Bo-Kaap’s heritage protection gazetted

Cape Town - 181124 The Bo-Kaap civic association is planning legal action against Blok property developer for allegedly traumatising residents protesting against the company. Photographer Ayanda Ndamane/African News Agency(ANA)

The inclusion of the Bo-Kaap area in a Heritage Protection Overlay Zone (HPOZ) was published in the Western Cape Provincial Gazette on Friday April 12.

All land units and public streets in the Bo-Kaap are now included in the HPOZ and as such have heritage protection.

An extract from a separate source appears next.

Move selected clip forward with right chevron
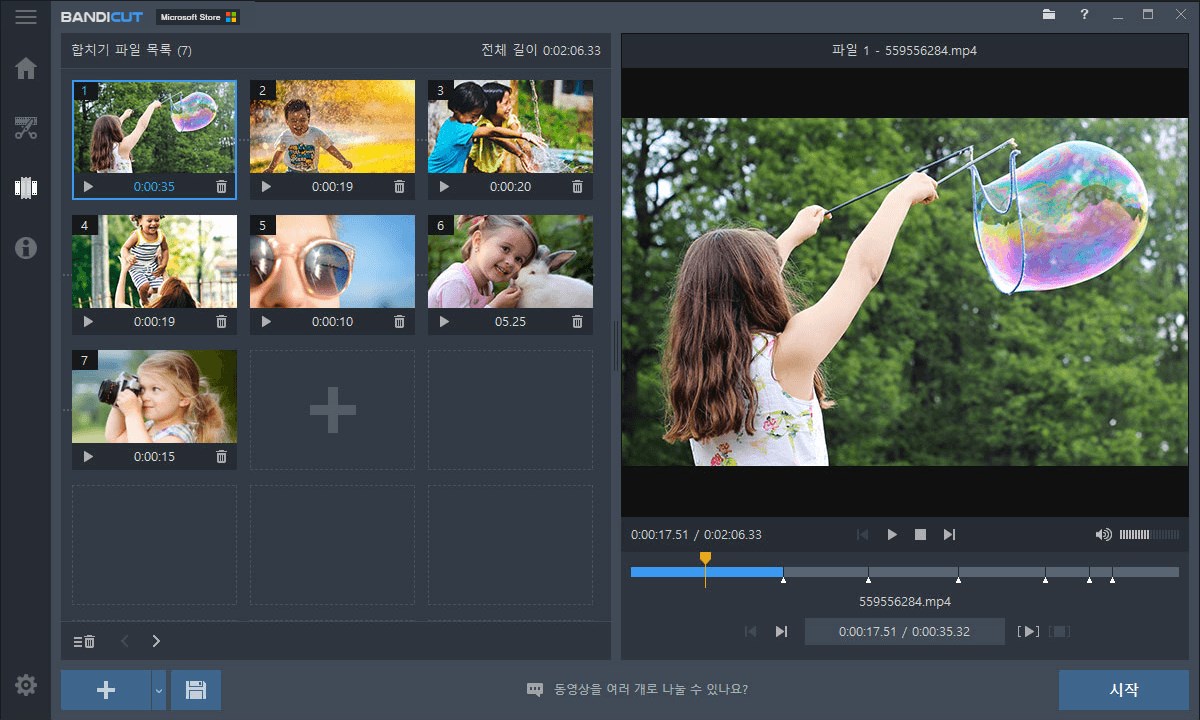 [x=156, y=641]
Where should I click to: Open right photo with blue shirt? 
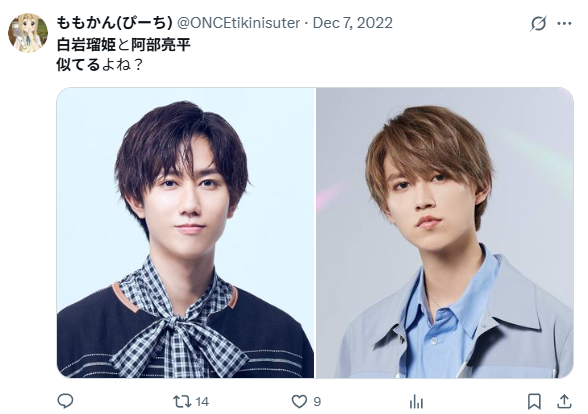[x=445, y=232]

“From now on, development applications for properties within the Bo-Kaap will be assessed more critically with an additional focus on the impact that the development proposal will have on the heritage value of the building and site and on the area,” said the City’s mayoral committee member for spatial planning and environment, Marian Nieuwoudt.

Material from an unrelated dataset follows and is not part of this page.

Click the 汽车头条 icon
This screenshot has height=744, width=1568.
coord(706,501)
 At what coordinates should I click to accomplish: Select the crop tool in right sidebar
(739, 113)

The HPOZ also allows the City to impose conditions to the approval so that the heritage value of the building or site is protected or enhanced. The City may also ask the applicant to amend the plans.

Apart from being the earliest established Muslim community in South Africa, Bo-Kaap is also Cape Town’s oldest surviving residential neighbourhood with well-presented and coherent streetscapes. The City approved the inclusion of the Bo-Kaap area in a heritage protection overlay zone on March 28.

The HPOZ for the Bo-Kaap extends to the Table Mountain National Park and includes the northern green verges to the northwest of Strand Street, and includes Buitengracht between the intersections with Carisbrook and Strand Street. It has an impact on all of those who own property in the Bo-Kaap, in particular as it relates to new developments, restorations and the maintenance and alteration of properties.

Some of the HPOZ objectives include:

To conserve the Bo-Kaap heritage by encouraging owners to retain and rehabilitate the existing residential buildings

To protect the streetscapes

To ensure that new developments and alterations to existing buildings complement the historic urban landscape and that the area’s heritage is not negatively impacted on

To promote and protect public open spaces and pedestrian movement along the roads and lanes; and

To promote the cultural traditions and living heritage of the Bo-Kaap where people live outwardly on the stoeps and sidewalks

The HPOZ does not affect ownership or the rental of property, neither does it prevent new development. It does, however, set additional development rules over and above the provisions of the base zoning for land units in the Bo-Kaap.

Importantly,applications that have been accepted by the City before April 12 will be processed and considered in terms of the legislation at the time of acceptance.